Dans cette saison du Canadien pendant laquelle tout le monde tombe comme des mouches avec des blessures ou la COVID, seulement deux joueurs ont participé à tous les matchs; Nick Suzuki et David Savard.

Malheureusement pour le Tricolore, ce dernier en arrache pas mal, ce qui laisse juste Nick Suzuki comme contributeur soir après soir.

Il est évidemment le meilleur pointeur du club, mais avec un maigre total de 19 points, Suzuki est loin des meneurs dans la LNH. Avant les matchs de samedi, il pointait au 160e rang de la ligue. C’est notable parce que ce serait la pire performance d’un meilleur pointeur du Canadien dans leur histoire.

Ce triste record appartient présentement à Saku Koivu, qui avait terminé comme 115e pointeur de la LNH tout en menant le Canadien avec une production de 47 points en 54 matchs en 2000-01. Oleg Petrov l’avait égalé au sommet des pointeurs du Tricolore, mais il avait eu besoin de 81 parties pour se rendre là. Ce n’était évidemment pas une grande saison pour le Canadien et ça avait coûté le poste à Réjean Houle et Alain Vigneault.

Ce n’est pas la faute de Nick Suzuki

Avant de parler en long et en large de ce record, il faut admettre que ce n’est pas de la faute de Nick Suzuki. Tout le monde s’entend pour dire qu’il n’est pas placé dans les meilleures circonstances. Ce triste record est beaucoup plus un signe des difficultés de l’équipe que du #14.

C’est bon de noter que s’il garde l’avance toute la saison, Suzuki sera le sixième joueur différent à mener le Canadien au niveau des points lors des six dernières saisons (Pacioretty, Gallagher, Domi, Tatar et Toffoli). Ce serait la troisième fois dans l’histoire de l’équipe qu’on verrait une séquence du genre après 1987-1993 et 1960-1966.

La statistique la plus déprimante en fouillant dans ce genre de donnée date toutefois de 1981. Depuis cette année-là, l’équipe n’a eu qu’un seul joueur dans le top 10 des pointeurs de la ligue (Mats Naslund qui était 8e avec 110 points en 1985-86). Si on élargit au top 20, on se retrouve avec sept, mais ça reste un bien petit nombre et ça inclut deux gars qui étaient à la limite au 20e rang.
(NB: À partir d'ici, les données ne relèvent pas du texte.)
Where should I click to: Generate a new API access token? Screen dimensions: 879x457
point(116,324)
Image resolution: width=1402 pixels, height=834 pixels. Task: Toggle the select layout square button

C’est un problème flagrant pour l’organisation depuis très longtemps, mais ce n’est pas Nick Suzuki le problème. Le record de cette saison est seulement un symptôme qui rappelle que ce club a besoin d’une locomotive offensive sur laquelle il n’a pas pu compter depuis trop longtemps. C’est certainement ce qui explique pourquoi certains fans rêvent déjà à Shane Wright… ou même Bedard/Michkov.